本日11/26日曜日は時間の都合上、Deep learningの下記のSessionに参加しました。
Dr. Paul J. ChangのModeratorによるDeep Learning Sessionでした。2017年のRSNAでも数多くのDeep learning &AIに関する演題が出ています。2016年には50程度のAbstractsが、2017年には130程度と2倍以上にAbstractsも増加しています。会場は、立ち見が出るほどの満席でした。
それぞれの演者がそれぞれの立場よりDeep learningのIntroductionを説明していました。Mr.
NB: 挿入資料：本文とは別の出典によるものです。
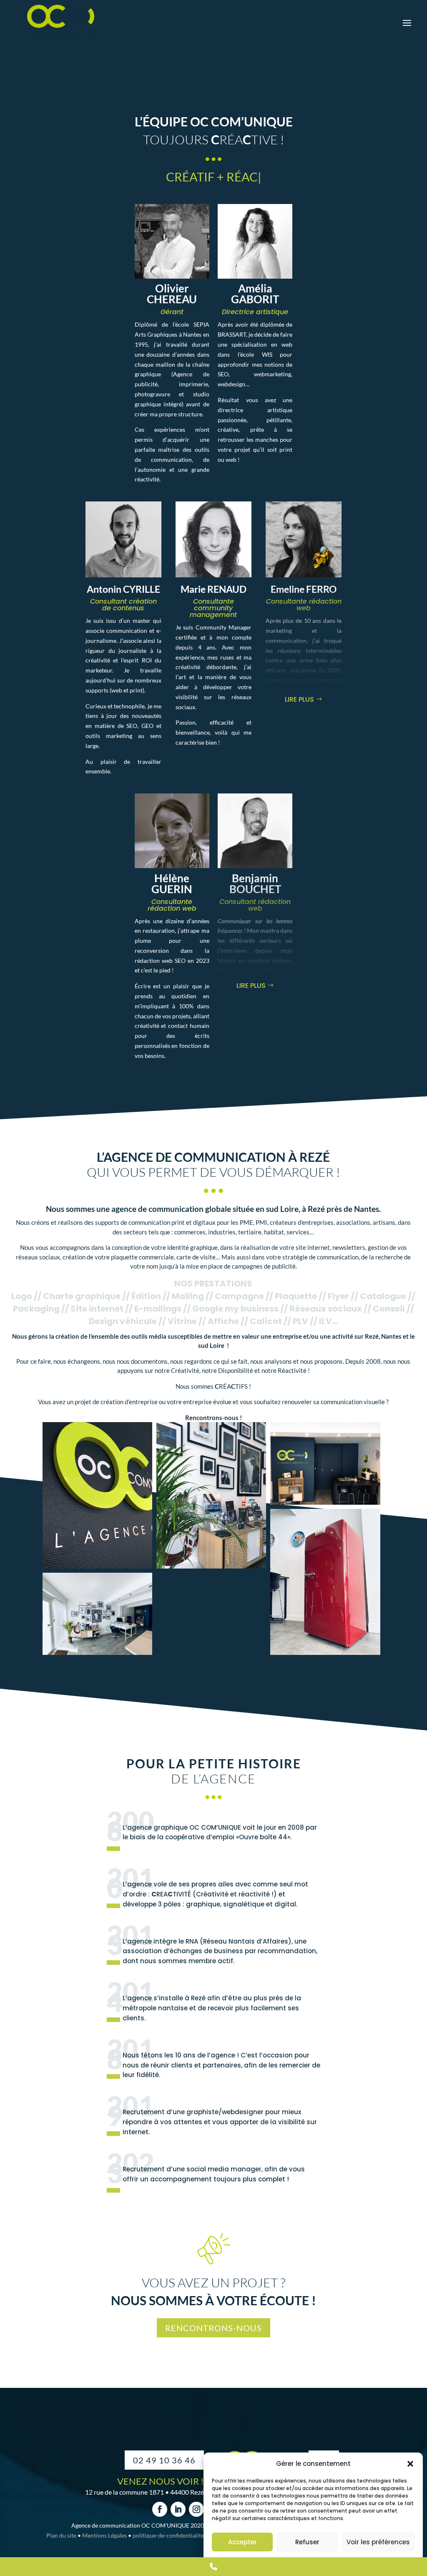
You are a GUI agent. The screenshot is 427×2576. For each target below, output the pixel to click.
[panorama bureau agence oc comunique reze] (97, 1614)
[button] (410, 2464)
Abdul Hamid HalabiはNVIDIA Deep Learning Instituteからで、NVIDIAが本格的にDeep Learningに組んでいる様子を伝えていました。
https://www.nvidia.com/en-us/deep-learning-ai/
NVIDIAは2015年頃より株価も上昇傾向であると説明されているのもRSNAならではではないかと感じました。学会のLuncheonではなく、通常のSymposiumなどの講演にIndustryが関与していく形も、Deep LearningやAIの世界では普通になるのではないかと感じました。やはりそれだけPlayersも多いのだと感じました。
Dr. Changは、Deep Learningに関して初歩的な説明をしてくれていました。
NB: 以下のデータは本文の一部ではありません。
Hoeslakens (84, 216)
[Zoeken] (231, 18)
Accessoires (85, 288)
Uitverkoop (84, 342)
印象的なのは、Deep learningでRadiologistの仕事がなくなることはないことを、数回に渡り強調していた点です。循環器的には、色々なTechnologyで、より正確な診断や治療が、より簡便に少ない労力で行われることは歓迎です。医学の進歩と共に、より高度で正確な医療が求められており、仕事量が増加する一方なのは明白です。これはRadiologyの世界でも同様であり、Volumeをこなす仕事のStyleから、臨床に役立つValue(価値)を届けることにFocusすべきという説明には納得しました。アメリカで進められている、Volumeをこなすことで売上を上げていく病院経営から、Value(届ける医療の価値)を評価の軸として加えていく方針にも合致するとの説明でした。RadiologistはValue innovatorになるように目指していくべきとの説明には賛成です。
Chicagoは久しぶりであり、前回は1-2日程度の滞在でした。昨日は少しChicagoを歩くことができて、さすがアメリカ第3位の大都市と感じました。